**Exercise requirements:**
Start at the line below containing "Instruction: Click the pencil Edit row icon" and stop at the line containing "Click the Top". Repeat every line of that stretch exactly, and nothing outside it.
━━━ Data extract ━━━
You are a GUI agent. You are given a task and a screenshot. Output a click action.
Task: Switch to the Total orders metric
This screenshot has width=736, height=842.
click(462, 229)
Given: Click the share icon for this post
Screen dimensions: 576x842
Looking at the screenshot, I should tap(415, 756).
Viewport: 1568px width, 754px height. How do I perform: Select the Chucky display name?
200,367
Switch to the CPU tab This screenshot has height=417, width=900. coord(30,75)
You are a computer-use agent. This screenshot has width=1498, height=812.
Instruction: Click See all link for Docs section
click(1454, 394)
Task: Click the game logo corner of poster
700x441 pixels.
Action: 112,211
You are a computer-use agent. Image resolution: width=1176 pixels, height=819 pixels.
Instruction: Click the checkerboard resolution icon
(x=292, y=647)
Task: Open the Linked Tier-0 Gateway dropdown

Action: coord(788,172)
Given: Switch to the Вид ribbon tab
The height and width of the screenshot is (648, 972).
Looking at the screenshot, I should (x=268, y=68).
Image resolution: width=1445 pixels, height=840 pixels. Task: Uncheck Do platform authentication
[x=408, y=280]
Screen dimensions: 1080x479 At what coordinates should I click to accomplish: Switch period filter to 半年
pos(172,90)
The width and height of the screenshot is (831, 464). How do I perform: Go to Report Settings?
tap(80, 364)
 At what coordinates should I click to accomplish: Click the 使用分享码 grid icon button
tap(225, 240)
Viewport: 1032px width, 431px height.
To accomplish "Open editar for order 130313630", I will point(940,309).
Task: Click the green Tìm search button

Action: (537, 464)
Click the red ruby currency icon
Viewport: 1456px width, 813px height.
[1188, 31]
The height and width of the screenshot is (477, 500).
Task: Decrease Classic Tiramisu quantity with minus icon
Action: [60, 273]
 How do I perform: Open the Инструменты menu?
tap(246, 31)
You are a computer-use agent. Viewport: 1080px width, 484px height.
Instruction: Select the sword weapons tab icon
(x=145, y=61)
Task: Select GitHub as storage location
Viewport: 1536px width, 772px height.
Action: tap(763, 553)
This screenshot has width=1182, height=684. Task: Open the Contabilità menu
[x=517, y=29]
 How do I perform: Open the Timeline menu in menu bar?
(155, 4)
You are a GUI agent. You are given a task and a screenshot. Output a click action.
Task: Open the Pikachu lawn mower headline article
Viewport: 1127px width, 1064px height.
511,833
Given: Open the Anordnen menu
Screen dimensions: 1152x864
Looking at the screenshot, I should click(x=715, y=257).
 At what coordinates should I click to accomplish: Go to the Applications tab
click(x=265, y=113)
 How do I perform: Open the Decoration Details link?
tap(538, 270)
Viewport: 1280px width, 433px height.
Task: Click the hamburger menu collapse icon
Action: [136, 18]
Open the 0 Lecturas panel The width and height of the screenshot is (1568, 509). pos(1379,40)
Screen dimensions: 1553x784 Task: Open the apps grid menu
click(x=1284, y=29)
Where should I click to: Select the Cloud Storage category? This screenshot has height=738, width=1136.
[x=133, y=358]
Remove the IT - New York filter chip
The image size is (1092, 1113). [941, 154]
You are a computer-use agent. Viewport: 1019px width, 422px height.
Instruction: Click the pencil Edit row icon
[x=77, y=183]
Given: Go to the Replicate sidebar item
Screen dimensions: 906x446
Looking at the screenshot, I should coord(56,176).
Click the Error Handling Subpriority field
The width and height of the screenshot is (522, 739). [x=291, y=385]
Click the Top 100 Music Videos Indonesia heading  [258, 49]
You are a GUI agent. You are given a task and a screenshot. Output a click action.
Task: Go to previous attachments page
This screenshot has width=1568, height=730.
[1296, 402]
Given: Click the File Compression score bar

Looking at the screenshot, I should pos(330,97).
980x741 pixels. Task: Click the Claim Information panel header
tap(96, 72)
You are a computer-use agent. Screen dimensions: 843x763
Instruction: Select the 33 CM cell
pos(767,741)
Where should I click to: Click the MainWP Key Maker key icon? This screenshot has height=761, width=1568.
━━━
**Solution for this task:**
Instruction: Click the pencil Edit row icon
[x=77, y=183]
Given: Go to the Replicate sidebar item
Screen dimensions: 906x446
Looking at the screenshot, I should coord(56,176).
Click the Error Handling Subpriority field
The width and height of the screenshot is (522, 739). [x=291, y=385]
Click the Top 100 Music Videos Indonesia heading  [258, 49]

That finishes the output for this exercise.